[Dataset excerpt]
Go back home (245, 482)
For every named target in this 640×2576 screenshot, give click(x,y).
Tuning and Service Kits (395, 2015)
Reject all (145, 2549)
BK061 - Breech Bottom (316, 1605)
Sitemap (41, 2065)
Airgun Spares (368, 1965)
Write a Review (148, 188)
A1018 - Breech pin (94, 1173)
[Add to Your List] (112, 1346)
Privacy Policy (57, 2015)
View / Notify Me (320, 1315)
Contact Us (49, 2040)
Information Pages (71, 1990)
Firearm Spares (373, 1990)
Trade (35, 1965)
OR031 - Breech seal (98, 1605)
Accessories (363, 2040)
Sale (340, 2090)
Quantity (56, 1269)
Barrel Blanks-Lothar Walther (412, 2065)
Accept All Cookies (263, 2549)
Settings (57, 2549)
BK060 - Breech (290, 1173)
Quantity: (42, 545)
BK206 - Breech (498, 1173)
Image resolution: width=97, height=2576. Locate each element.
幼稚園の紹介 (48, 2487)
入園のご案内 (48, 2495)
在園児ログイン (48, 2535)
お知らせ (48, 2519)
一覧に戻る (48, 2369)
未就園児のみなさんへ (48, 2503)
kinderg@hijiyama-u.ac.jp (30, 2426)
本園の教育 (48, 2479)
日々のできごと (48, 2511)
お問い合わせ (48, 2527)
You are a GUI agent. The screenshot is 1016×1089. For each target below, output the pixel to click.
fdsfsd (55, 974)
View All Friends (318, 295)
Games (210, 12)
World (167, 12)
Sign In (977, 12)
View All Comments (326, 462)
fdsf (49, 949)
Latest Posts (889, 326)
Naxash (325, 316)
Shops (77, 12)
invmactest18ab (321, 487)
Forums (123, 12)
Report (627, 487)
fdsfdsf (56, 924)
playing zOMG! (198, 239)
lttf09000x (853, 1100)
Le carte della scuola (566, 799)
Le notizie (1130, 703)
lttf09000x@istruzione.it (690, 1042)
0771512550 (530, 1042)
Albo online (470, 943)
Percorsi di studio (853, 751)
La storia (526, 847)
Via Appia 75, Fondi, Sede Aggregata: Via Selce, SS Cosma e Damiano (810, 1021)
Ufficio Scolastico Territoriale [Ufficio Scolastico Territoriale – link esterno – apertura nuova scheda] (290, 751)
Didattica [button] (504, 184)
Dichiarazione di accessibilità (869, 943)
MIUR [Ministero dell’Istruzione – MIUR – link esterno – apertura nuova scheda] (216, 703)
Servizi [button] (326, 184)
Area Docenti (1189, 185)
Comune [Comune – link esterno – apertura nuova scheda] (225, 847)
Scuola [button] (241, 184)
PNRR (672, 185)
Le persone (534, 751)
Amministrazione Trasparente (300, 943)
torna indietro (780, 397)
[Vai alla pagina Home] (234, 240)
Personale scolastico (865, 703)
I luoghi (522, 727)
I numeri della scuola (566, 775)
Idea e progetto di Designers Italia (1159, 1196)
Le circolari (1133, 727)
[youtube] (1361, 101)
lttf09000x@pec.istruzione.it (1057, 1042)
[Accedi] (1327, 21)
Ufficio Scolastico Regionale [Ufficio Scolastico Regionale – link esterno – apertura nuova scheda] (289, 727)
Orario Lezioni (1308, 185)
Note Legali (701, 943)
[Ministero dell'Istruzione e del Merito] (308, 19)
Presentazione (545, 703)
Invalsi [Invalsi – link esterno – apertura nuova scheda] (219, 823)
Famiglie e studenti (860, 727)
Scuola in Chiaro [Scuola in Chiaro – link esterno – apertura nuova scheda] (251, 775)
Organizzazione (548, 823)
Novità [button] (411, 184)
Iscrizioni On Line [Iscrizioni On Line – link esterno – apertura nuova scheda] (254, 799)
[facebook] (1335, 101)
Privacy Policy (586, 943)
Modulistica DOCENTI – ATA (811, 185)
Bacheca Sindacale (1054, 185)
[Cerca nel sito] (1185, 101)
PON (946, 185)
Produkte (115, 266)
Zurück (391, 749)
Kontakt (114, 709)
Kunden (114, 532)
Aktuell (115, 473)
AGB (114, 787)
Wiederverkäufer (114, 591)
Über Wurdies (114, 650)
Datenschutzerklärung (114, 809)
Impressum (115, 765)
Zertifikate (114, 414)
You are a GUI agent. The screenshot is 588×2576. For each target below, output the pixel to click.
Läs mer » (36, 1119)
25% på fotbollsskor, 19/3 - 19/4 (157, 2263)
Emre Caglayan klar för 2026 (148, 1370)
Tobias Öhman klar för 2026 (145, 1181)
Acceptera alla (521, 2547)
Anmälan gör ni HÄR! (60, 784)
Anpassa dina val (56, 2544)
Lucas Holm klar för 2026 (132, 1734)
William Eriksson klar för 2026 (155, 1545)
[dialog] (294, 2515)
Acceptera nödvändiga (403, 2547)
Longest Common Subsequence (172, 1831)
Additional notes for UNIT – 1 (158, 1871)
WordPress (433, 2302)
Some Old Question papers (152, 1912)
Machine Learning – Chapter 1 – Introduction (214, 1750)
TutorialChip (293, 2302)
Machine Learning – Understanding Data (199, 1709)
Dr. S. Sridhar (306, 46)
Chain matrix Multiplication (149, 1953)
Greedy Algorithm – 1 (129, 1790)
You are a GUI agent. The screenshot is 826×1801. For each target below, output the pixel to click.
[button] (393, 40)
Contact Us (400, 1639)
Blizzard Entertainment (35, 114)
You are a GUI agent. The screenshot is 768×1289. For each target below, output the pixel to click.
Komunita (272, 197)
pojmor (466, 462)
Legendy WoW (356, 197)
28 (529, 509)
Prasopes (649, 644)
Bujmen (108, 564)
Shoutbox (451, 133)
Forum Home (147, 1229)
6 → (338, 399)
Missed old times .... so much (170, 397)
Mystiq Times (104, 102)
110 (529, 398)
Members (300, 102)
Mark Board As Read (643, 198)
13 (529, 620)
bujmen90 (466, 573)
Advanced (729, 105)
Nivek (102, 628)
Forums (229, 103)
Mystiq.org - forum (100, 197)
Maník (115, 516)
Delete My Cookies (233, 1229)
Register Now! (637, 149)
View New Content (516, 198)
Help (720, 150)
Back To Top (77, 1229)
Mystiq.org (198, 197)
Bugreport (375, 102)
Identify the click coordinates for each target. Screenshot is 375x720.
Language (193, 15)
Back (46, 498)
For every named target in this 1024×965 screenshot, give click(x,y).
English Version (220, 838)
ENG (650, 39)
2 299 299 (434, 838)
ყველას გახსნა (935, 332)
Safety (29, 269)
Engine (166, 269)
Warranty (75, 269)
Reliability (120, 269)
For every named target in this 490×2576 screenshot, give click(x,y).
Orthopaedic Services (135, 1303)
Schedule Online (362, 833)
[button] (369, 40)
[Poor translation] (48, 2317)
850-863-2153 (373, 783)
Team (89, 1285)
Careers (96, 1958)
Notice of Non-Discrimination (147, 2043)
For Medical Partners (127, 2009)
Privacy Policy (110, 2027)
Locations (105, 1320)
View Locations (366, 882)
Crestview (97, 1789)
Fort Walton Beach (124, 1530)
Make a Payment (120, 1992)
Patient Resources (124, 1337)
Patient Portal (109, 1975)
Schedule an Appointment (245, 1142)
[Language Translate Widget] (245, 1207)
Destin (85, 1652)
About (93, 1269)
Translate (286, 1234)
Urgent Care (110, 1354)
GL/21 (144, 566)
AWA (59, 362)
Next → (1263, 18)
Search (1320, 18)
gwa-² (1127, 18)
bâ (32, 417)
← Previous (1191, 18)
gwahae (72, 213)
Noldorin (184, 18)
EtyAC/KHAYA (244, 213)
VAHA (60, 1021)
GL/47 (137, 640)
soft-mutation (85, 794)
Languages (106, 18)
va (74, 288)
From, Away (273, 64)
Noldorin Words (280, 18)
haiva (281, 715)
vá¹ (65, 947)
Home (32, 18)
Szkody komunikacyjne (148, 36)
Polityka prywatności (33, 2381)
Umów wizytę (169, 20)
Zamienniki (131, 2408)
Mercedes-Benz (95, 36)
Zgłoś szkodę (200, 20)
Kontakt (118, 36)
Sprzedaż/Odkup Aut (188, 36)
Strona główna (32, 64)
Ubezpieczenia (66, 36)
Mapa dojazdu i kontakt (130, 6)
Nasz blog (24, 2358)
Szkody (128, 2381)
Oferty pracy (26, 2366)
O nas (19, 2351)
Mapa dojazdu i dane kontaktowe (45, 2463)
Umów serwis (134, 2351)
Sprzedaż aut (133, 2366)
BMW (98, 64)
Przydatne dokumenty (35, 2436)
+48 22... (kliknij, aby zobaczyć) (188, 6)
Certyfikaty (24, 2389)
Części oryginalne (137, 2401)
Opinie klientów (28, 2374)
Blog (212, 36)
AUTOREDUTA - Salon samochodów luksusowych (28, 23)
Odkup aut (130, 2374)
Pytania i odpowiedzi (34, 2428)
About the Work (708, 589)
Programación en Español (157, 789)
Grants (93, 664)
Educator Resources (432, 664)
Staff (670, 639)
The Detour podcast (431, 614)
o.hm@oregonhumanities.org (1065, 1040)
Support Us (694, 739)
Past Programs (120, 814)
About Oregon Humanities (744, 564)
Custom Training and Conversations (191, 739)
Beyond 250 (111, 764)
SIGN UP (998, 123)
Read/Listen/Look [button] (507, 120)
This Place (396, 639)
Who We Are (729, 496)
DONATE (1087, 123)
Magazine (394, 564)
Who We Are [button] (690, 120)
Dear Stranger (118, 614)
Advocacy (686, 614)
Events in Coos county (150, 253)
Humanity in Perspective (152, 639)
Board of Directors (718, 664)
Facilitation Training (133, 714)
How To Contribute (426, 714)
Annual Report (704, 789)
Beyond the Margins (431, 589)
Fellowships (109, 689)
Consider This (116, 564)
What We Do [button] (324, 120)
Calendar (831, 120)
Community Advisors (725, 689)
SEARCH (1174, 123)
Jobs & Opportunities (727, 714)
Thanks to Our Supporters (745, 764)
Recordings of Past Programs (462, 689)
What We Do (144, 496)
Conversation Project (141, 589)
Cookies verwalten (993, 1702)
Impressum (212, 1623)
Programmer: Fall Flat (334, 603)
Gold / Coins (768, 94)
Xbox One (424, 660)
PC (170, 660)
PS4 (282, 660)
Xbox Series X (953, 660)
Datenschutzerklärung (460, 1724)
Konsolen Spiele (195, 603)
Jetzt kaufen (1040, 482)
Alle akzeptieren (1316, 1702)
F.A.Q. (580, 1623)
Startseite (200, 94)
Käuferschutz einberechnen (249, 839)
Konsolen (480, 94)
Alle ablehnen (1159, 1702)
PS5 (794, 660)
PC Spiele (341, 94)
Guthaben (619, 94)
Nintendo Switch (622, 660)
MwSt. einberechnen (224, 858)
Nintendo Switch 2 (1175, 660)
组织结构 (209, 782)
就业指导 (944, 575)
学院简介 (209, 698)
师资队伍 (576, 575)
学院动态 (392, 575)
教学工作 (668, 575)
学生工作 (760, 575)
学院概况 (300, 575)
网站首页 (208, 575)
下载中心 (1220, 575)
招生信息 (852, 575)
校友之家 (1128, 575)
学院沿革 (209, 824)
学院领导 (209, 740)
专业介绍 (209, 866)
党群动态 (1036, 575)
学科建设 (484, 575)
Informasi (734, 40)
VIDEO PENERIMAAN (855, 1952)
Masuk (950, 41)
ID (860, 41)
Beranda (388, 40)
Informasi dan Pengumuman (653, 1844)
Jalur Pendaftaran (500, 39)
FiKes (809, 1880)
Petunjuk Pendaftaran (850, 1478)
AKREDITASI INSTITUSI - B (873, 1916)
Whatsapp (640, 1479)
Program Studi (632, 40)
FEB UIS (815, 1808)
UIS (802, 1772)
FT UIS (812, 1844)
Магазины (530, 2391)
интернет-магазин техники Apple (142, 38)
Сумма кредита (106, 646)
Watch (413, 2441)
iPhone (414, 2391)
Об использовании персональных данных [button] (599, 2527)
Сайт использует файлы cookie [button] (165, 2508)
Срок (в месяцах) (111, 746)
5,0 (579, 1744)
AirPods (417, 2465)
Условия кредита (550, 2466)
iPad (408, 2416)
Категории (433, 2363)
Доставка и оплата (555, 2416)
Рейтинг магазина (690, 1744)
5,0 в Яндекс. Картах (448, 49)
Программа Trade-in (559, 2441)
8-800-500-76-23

→ **TASK OBJECTIVE**:
Put the lines of the records into a JSON list of strings, one string per line, with blank lines omitted: begin at the line that contains "Latest Posts (889, 326)" and stop after the line that contains "La storia (526, 847)", including both. Include no other lines.

→ **ANSWER TO THIS PROBLEM**:
[
  "Latest Posts (889, 326)",
  "Naxash (325, 316)",
  "Shops (77, 12)",
  "invmactest18ab (321, 487)",
  "Forums (123, 12)",
  "Report (627, 487)",
  "fdsfdsf (56, 924)",
  "playing zOMG! (198, 239)",
  "lttf09000x (853, 1100)",
  "Le carte della scuola (566, 799)",
  "Le notizie (1130, 703)",
  "lttf09000x@istruzione.it (690, 1042)",
  "0771512550 (530, 1042)",
  "Albo online (470, 943)",
  "Percorsi di studio (853, 751)",
  "La storia (526, 847)"
]